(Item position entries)
------------------------------------------------
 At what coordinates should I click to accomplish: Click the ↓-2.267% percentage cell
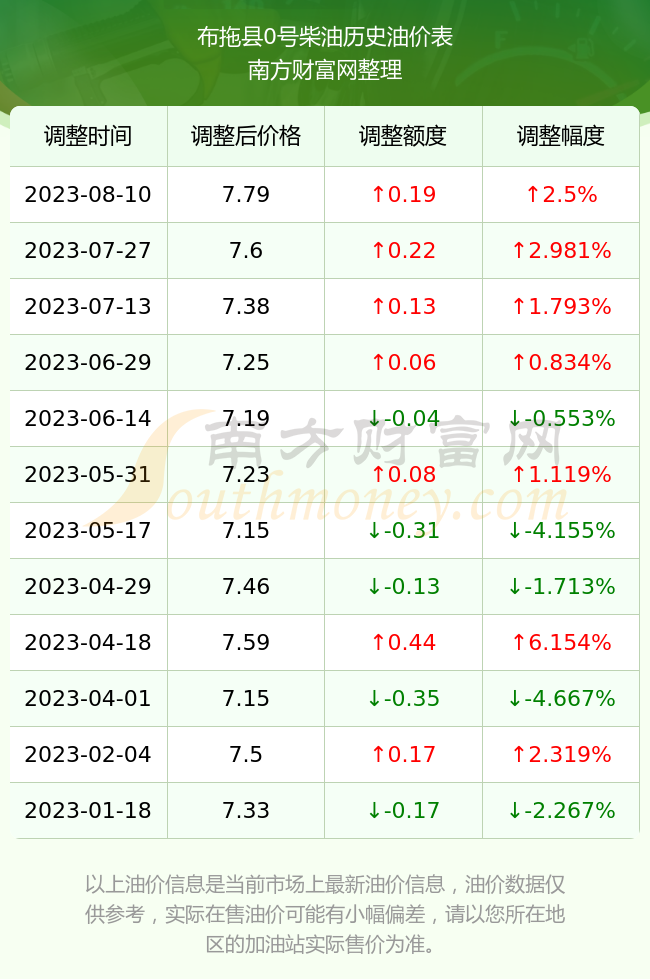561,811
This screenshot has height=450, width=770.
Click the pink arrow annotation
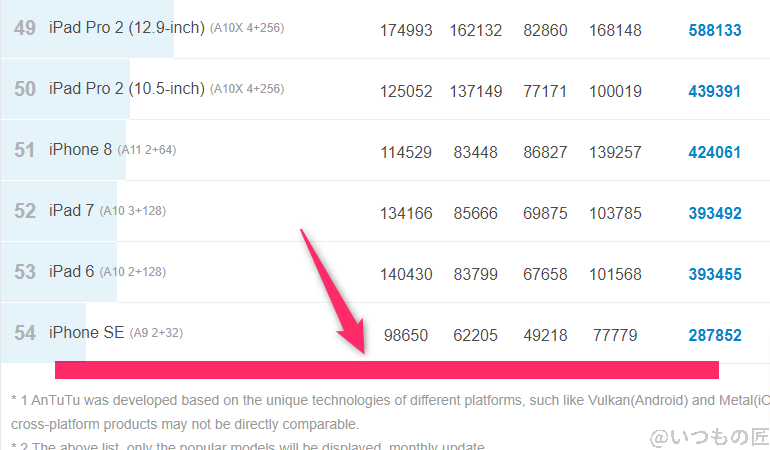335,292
------------------------------------------------
TO DO: Quote every line of the data above word for word, leaving the pictures out.

WRITTEN REPLY:
 At what coordinates should I click to accomplish: Click the ↓-2.267% percentage cell
561,811
This screenshot has height=450, width=770.
Click the pink arrow annotation
335,292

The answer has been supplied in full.